The glut of pent-up questions for the president-elect gave him an advantage in navigating the exchange; he interrupted inquiries about Russia’s hacking to introduce a lawyer, Sheri L. Dillon, who spoke at length about how Trump would organize his business affairs and explain why he was not divesting from his global business empire. “President-elect Trump should not be expected to destroy the company he built,” Dillon said.

President-elect Donald J. Trump takes questions from reporters at Trump Tower on Fifth Avenue in New York, Jan. 11, 2017. The event is his first formal news conference since July. (Damon Winter/The New York Times)

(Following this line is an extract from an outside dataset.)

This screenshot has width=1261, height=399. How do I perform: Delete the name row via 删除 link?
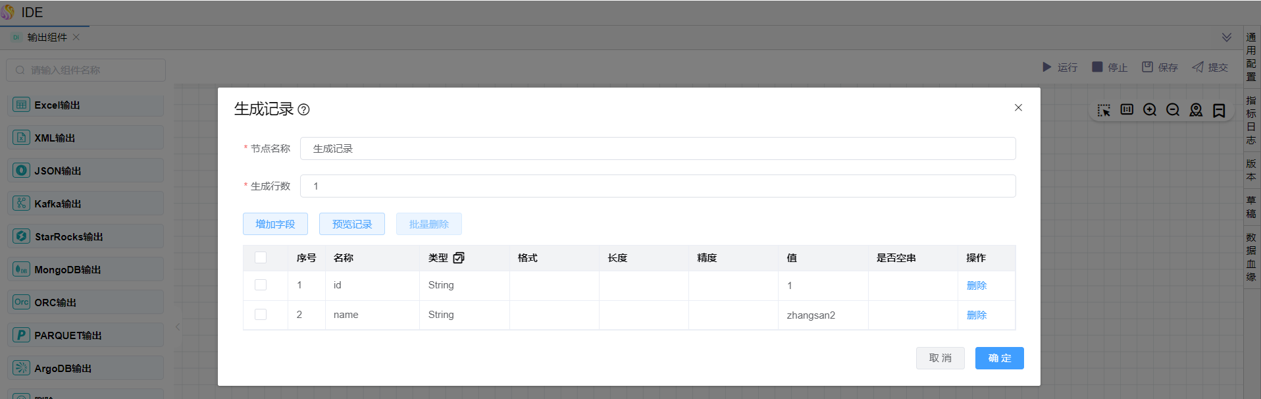[976, 315]
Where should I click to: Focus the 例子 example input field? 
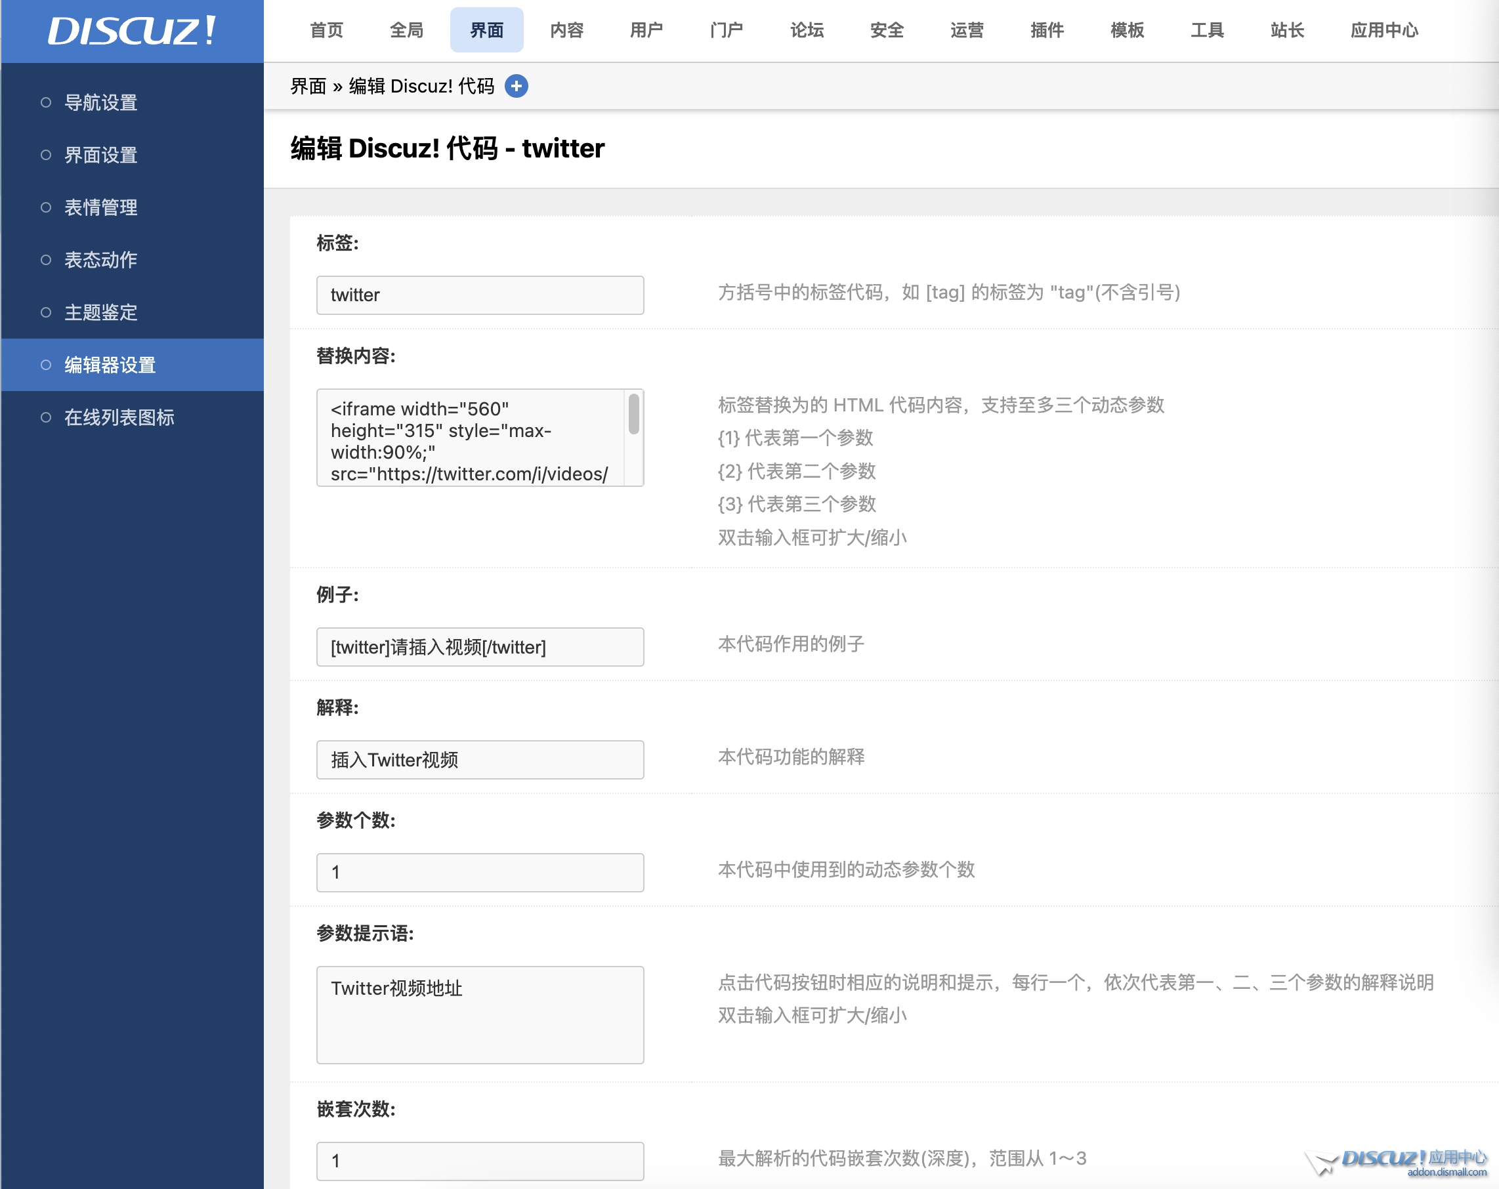pos(480,647)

Trump offered glimpses of his plans for his first days in office, including pledging to choose a Supreme Court nominee within two weeks of Inauguration Day to succeed Justice Antonin Scalia and to invite journalists to watch a series of “signings” at the White House, an apparent allusion to the several executive orders he has promised to sign to roll back major pieces of Obama’s agenda.

Calling himself “the greatest job-producer that God ever created,” Trump pledged to continue leaning on American companies to keep jobs in the United States. He took particular aim at the pharmaceutical industry, which he said “has been disastrous” and had been “getting away with murder” on drug pricing. Taking on a powerful lobby that Republicans have long defended, Trump said he wanted the federal government to use its purchasing power to negotiate drug prices for Medicare and Medicaid — a proposal long favored by Democrats.

But he broke starkly with Democrats over the Affordable Care Act as he repeated a promise to submit a plan to repeal and replace the law “essentially simultaneously,” as soon as Rep. Tom Price, his choice to be secretary of health and human services, is confirmed. Trump had described the plan in an interview on Tuesday with The Times.

“Obamacare is the Democrats’ problem,” Trump said Wednesday. “We could sit back and let them hang with it. We are doing the Democrats a great service.”

He also insisted, despite repeated denials by Mexican officials, that Mexico would pay to build a wall on the southern border of the United States to block foreigners from entering illegally. Trump said Vice President-elect Mike Pence was working with federal agencies to begin construction quickly, and asserted that Mexico would ultimately reimburse the cost through a tax or other payment.

President Enrique Peña Nieto of Mexico reiterated Wednesday that his country would not pay for the wall, although he said Mexico would invest in more border security.

The marble-lined lobby of Trump Tower was crowded with more than 250 journalists, jostling for seats in front of Trump’s lectern and a backdrop of 10 American flags. On the sidelines stood senior members of his White House team, including Stephen K. Bannon, who will serve as his chief counselor; Kellyanne Conway, who will be a senior adviser; and Trump’s son-in-law, Jared Kushner, who will also hold the title of senior adviser.

A table in front of Trump was a table stacked with manila folders that he said contained a portion of the companies being put into a trust to be controlled and run by his eldest sons, Eric and Donald Jr., and a trustee.

They stood to his side along with his daughter Ivanka Trump, who also announced Wednesday that she would sever ties with the Trump Organization and her own company.

Closing the news conference, Trump even got in a veiled plug for his former reality show, “The Apprentice” — he remains an executive producer of the current version, “Celebrity Apprentice” — by saying that if his sons did not manage his empire well while he served as president, he would tell them, “You’re fired.”